• What is needed:
The exercise asks you to copy every line below in which "Select" appears.
Records to use START
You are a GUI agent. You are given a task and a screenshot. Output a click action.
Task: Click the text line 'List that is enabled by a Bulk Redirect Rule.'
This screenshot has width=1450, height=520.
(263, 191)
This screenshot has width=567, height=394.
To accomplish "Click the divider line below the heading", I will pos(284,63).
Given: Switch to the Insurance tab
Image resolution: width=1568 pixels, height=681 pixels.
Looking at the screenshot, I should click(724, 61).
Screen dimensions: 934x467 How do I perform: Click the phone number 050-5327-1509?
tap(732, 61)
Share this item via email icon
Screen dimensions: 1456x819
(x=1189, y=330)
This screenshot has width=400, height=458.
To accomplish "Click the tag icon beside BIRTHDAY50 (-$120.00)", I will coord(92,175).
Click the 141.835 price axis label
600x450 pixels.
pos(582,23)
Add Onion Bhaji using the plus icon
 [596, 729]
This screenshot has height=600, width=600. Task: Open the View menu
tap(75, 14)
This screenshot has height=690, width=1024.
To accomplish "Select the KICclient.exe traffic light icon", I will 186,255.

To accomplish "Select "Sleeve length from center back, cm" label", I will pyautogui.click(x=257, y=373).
Records to use END
• Final answer:
To accomplish "Select the KICclient.exe traffic light icon", I will 186,255.
To accomplish "Select "Sleeve length from center back, cm" label", I will pyautogui.click(x=257, y=373).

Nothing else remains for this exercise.